A greater opportunity set
One sign of the maturing market is a significant broadening of impact opportunities, hitherto disproportionately focused on microfinance, energy and social housing. Press freedom, for example – key to the development of peaceful, just and democratic societies – is now gaining mainstream appeal as an impact opportunity.
Eighty-seven per cent of the world’s population – about 6 billion people – live in countries without an independent press. Not only do peace, justice and strong institutions provide direct benefits to people in their everyday lives, they also underpin a wide range of SDGs.
How can you eradicate poverty (SDG 1) and hunger (SDG2) if you cannot create peaceful societies? How do you achieve gender equality (SDG5) without access to justice? How do you provide access to clean water (SDG6) or affordable energy (SDG7) without responsive institutions?
According to the UN, corruption, bribery, theft and tax evasion cost developing countries $1.26 trillion per year. Investing in independent news organisations can act as a strong brake on bribery and corruption and in both the public and private sector.
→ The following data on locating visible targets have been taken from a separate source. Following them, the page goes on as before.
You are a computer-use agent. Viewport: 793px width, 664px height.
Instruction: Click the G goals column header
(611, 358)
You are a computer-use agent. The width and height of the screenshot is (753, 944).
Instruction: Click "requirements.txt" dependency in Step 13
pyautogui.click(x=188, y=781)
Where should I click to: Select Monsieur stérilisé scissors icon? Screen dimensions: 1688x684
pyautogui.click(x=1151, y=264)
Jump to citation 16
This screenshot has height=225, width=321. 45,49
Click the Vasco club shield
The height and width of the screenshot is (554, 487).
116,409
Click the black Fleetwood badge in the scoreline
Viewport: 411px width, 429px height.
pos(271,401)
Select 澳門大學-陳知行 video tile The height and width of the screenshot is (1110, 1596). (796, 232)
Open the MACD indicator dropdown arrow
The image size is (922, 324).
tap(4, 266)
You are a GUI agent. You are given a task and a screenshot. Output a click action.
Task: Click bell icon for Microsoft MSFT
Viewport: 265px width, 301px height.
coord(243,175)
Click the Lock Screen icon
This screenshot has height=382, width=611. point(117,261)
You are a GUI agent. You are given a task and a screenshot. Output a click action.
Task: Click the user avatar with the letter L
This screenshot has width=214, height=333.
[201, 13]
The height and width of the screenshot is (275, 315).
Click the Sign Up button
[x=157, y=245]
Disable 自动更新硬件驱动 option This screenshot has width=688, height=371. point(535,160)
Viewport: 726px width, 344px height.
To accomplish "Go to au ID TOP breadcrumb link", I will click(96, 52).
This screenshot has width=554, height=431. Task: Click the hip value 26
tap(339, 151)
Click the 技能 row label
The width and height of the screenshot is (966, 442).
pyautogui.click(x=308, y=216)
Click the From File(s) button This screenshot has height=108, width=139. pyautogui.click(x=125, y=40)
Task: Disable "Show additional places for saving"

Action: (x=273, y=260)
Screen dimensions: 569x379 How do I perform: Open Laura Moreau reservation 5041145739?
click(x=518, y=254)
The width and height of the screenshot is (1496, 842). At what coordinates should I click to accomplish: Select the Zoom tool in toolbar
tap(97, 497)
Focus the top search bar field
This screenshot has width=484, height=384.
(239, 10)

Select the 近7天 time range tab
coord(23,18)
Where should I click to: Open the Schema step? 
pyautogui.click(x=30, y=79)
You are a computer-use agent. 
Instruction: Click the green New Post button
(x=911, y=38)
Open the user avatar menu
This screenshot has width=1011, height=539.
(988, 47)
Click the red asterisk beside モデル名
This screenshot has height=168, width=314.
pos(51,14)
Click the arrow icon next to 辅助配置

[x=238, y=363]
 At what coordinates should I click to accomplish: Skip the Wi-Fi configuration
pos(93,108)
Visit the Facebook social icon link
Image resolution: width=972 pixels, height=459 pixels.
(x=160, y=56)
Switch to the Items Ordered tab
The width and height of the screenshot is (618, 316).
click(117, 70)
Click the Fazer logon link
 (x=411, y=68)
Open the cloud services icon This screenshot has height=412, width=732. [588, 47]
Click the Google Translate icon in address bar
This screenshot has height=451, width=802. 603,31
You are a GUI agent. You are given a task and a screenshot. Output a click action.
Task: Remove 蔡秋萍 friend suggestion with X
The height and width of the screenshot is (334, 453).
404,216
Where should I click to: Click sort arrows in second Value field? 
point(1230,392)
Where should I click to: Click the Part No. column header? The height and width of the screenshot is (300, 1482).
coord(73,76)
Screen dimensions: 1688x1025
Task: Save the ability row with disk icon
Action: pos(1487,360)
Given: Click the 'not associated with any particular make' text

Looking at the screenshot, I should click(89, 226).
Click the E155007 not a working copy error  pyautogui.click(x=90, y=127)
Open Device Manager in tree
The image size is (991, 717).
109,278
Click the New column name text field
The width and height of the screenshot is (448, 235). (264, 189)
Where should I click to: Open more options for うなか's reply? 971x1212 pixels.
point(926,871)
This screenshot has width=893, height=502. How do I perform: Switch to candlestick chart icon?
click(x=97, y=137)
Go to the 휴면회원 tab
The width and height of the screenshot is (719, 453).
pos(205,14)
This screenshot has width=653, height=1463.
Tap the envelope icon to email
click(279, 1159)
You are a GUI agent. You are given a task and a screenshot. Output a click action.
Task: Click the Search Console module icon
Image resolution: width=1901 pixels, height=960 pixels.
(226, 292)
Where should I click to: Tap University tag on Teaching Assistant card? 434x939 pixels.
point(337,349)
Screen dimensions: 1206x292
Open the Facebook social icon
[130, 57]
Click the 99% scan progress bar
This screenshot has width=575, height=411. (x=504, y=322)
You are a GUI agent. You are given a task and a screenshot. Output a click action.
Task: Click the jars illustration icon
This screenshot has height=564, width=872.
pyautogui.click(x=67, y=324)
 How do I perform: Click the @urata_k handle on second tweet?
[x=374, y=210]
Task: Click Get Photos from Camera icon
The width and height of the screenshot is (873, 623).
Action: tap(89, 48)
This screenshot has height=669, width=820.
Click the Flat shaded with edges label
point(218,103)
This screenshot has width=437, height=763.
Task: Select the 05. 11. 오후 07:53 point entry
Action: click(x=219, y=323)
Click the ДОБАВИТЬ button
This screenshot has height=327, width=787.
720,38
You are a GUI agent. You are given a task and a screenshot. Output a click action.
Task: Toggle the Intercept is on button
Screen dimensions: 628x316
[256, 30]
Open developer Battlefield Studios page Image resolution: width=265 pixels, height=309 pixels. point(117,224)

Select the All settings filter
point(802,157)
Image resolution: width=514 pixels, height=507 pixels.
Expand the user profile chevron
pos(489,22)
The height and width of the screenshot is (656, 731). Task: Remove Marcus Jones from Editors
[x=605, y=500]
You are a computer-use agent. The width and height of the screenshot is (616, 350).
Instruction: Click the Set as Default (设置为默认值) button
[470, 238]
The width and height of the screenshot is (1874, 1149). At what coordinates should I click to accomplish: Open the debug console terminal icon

Impact investing in the arts
Another impact investment opportunity is a response to an adverse consequence of London’s rampant development. Although London is a city with extraordinary cultural vibrancy, 3,500 sites of creative production are projected to be lost by 2020 to short or expiring leases, to the actioning of landlord development clauses, or to the expiration of ‘meanwhile’ spaces. Few creative workspaces are owner-occupied and workspace operators often face major barriers to securing or renewing leases. They are often up against commercial developers and they lack access to financial support to take on development opportunities.
A new impact investing model, a creative land trust, based on a similar model in San Francisco, will acquire properties that will be leased to operators, thereby safeguarding affordability and long-term stability for London’s creatives.
Blended finance using grants from the public sector to underpin significant private finance investment will protect 1,800 creative workspaces and create 1,000 new ones, securing these spaces in perpetuity. London as a whole will benefit from the regeneration of under-invested sites through a stimulation of local business growth, preservation of the waning number of light industrial spaces, and the boost to the city’s world-class artistic and cultural value.
Impact investing for sexual and reproductive rights
Finally, sexual and reproductive rights for all, including the underserved, is a fundamental human right. Investing with impact capital in organisations that provide a range of health services including contraception, breast, and cervical cancer screenings, HIV prevention and treatment and safe abortion can provide millions of life-saving services annually. In many instances, these organisations have developed repayable social enterprise models that help meet the increased demand for reproductive health services and are gaining support from impact investors to implement sustainable growth strategies.
The right balance
The range of these examples reflects the diversity of opportunity that impact investing now presents. However, its future is dependent on achieving the appropriate balance between encouraging further institutional investment on the one hand, without on the other compromising the value created by those organisations dedicated to delivering a world with greater equality. Bridging the gap between the fundamental investment expectations of mainstream capital and the reality of impact investing needs innovation, expertise and a nuanced approach. Investment models that blend public and private finance optimally allow impact driven organisations to be financed by additional sources of capital while retaining the integrity of their mission.